You may have heard White House Press Secretary Josh Earnest’s recent comments blaming Republicans for failing to “be clear” about how they wanted to “change the law,” implying that the GOP was being deceptive about Obamacare, though a) not a single Republican voted for the law; and b) President Obama was the one who deceived the nation by lying about everything the law was supposed to do (cheaper rates, cheaper coverage, keep your doctor, keep your plan, yada, yada).

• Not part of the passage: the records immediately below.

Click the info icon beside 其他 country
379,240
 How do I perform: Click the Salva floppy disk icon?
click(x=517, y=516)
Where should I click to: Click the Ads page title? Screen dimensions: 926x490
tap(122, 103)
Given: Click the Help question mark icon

“The arrogance and condescension that has too often characterized the Obama administration’s policies have put the American public in the unfortunate position of having to learn about the health care changes the hard way, on their own,” Dr. Marc Siegel, M.D., recently wrote for

Well, he notes, there is more bad news on the way — and three additional things in particular that the president “clearly didn’t want you to know about,” he says:

— Not taxpayer friendly: Yes, unlike the president said — that the law would pay for itself — the fact is, it won’t. But it’s not for lack of trying. As Siegel notes, the nonpartisan Congressional Budget Office, which “scores” legislation for costs, reported recently that the latest Obamacare cost projections over the next decade will be just over $1.4 trillion; in 2009, Obama promised that the law would cost less than $1 trillion over 10 years. But no matter, the law adds more than 20 new taxes costing the nation $500 billion.

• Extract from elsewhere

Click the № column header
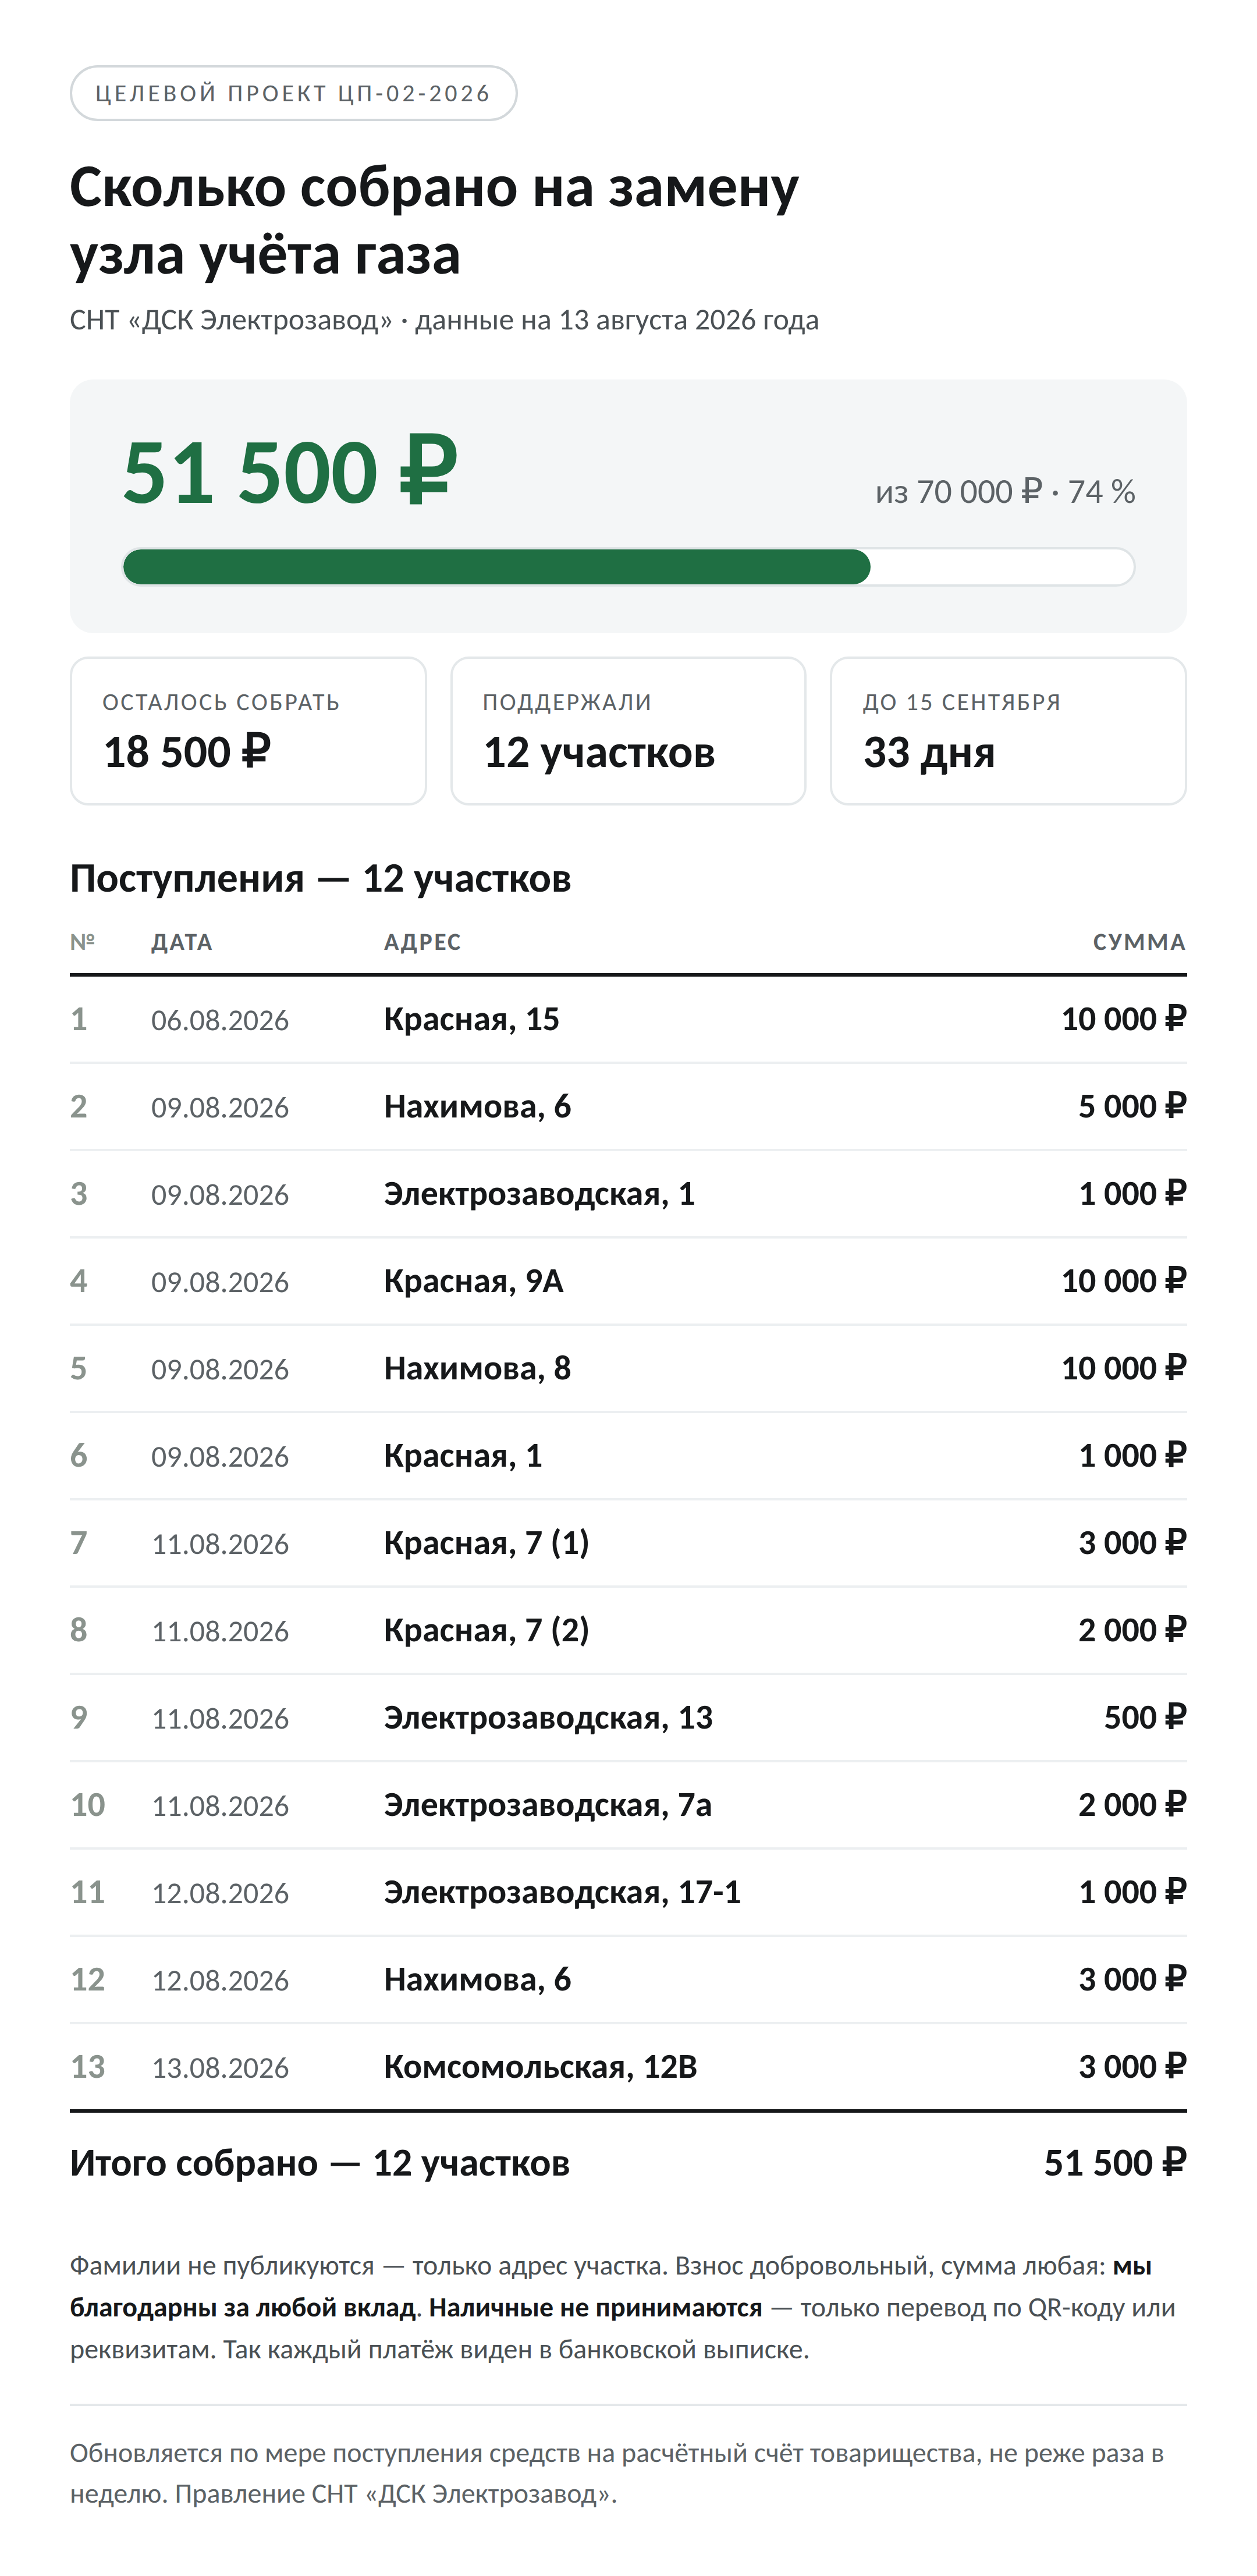Viewport: 1257px width, 2576px height. pos(83,942)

— More departments, more agencies, more federal control: The Obamacare law builds massive new bureaucracy — 159 new boards and agencies whose job it will be to essentially restrict your healthcare choices and govern how you get healthcare. Feeling better now?

— Not done yet: There will be even more bureaucracy in the future. Siegel wrote: “Dysfunctional state exchanges with high deductible policies, narrow doctor networks, including federally-run exchanges in 36 states which may not be allowable under the law (SCOTUS currently considering this case).”

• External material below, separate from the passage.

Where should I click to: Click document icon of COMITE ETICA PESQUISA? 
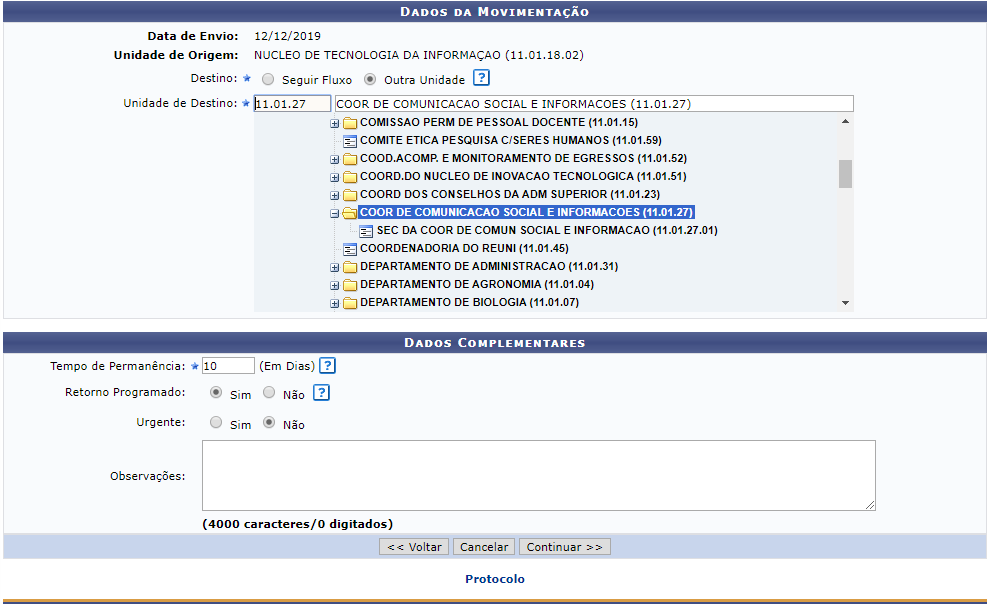click(350, 141)
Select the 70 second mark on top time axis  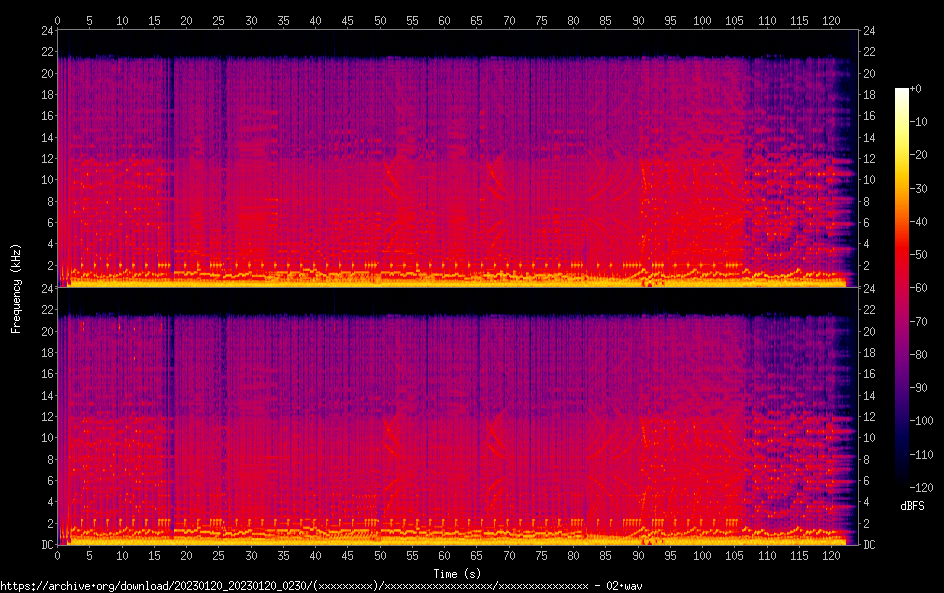509,20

But wait, as the commercials go, there’s more. There are three additional things coming next year that Siegel points out are going to draw the ire of consumers:

— Penalties, er, taxes: This year, people who do not have now-mandatory health insurance face a penalty (tax) of $95 per person, or 1 percent of their income. Next year, that penalty-tax more than triples, to $325 per person, or 2 percent of their income — whichever is higher (because, really, your money belongs to Uncle Sam anyway).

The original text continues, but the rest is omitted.